From: Yuval Shaia <yuval.shaia@oracle.com>
To: "Michael S. Tsirkin" <mst@redhat.com>
Cc: Marcel Apfelbaum <marcel@redhat.com>,
qemu-devel@nongnu.org, ehabkost@redhat.com, imammedo@redhat.com,
pbonzini@redhat.com
Subject: Re: [Qemu-devel] [PATCH V2 0/5] hw/pvrdma: PVRDMA device implementation
Date: Wed, 20 Dec 2017 19:56:47 +0200 [thread overview]
Message-ID: <20171220175646.GA2729@yuvallap> (raw)
In-Reply-To: <20171219194951-mutt-send-email-mst@kernel.org>
On Tue, Dec 19, 2017 at 08:05:18PM +0200, Michael S. Tsirkin wrote:
> On Sun, Dec 17, 2017 at 02:54:52PM +0200, Marcel Apfelbaum wrote:
> > RFC -> V2:
> > - Full implementation of the pvrdma device
> > - Backend is an ibdevice interface, no need for the KDBR module
> >
> > General description
> > ===================
> > PVRDMA is the QEMU implementation of VMware's paravirtualized RDMA device.
> > It works with its Linux Kernel driver AS IS, no need for any special guest
> > modifications.
> >
> > While it complies with the VMware device, it can also communicate with bare
> > metal RDMA-enabled machines and does not require an RDMA HCA in the host, it
> > can work with Soft-RoCE (rxe).
> >
> > It does not require the whole guest RAM to be pinned
>
> What happens if guest attempts to register all its memory?
>
> > allowing memory
> > over-commit
> > and, even if not implemented yet, migration support will be
> > possible with some HW assistance.
>
> What does "HW assistance" mean here?
> Can it work with any existing hardware?
>
> >
> > Design
> > ======
> > - Follows the behavior of VMware's pvrdma device, however is not tightly
> > coupled with it
>
> Everything seems to be in pvrdma.
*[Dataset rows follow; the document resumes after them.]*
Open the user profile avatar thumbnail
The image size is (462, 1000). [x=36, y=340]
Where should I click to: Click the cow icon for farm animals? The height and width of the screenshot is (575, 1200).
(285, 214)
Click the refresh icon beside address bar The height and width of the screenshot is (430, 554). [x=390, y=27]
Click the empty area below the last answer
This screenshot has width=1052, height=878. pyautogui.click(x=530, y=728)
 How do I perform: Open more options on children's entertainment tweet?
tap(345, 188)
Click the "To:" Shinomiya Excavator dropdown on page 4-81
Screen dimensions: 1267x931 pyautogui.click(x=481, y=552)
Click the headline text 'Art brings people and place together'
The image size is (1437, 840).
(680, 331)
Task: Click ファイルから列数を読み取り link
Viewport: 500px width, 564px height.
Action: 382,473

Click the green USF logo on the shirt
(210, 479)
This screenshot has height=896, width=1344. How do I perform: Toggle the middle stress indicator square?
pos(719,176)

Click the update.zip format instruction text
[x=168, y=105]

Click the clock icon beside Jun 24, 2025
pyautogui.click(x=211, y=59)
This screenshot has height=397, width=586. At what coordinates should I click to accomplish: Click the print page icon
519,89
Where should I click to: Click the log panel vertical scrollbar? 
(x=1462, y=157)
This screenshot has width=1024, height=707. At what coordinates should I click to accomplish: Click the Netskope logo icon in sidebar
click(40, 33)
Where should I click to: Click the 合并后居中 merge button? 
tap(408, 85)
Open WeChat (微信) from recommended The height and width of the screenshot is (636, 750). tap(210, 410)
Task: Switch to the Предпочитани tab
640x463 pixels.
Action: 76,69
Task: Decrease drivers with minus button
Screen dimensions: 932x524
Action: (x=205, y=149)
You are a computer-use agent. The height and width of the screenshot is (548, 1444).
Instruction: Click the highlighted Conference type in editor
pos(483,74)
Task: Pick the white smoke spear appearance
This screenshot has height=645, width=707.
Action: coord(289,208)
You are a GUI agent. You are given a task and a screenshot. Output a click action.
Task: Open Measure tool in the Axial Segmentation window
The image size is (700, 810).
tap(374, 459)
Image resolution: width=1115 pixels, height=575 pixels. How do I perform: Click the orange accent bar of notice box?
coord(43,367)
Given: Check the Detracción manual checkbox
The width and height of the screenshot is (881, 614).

Since it's not coupled, could you
> split code to pvrdma specific and generic parts?
>
> > and most of the code can be reused if we decide to
> > continue to a Virtio based RDMA device.
The current design takes into account a future code reuse with virtio-rdma
device although not sure it is 100%.
We divided it to four software layers:
- Front-end interface with PCI:
- pvrdma_main.c
- Front-end interface with pvrdma driver:
- pvrdma_cmd.c
- pvrdma_qp_ops.c
- pvrdma_dev_ring.c
- pvrdma_utils.c
- Device emulation:
- pvrdma_rm.c
- Back-end interface:
- pvrdma_backend.c
So in the future, when starting to work on virtio-rdma device we will move
the generic code to generic directory.
Any reason why we want to split it now, when we have only one device?
>
> I suspect that without virtio we won't be able to do any future
> extensions.
As i see it these are two different issues, virtio RDMA device is on our
plate but the contribution of VMWare pvrdma device to QEMU is no doubt a
real advantage that will allow customers that runs ESX to easy move to QEMU.
>
> > - It exposes 3 BARs:
> > BAR 0 - MSIX, utilize 3 vectors for command ring, async events and
> > completions
> > BAR 1 - Configuration of registers
>
> What does this mean?
Device control operations:
- Setting of interrupt mask.
- Setup of Device/Driver shared configuration area.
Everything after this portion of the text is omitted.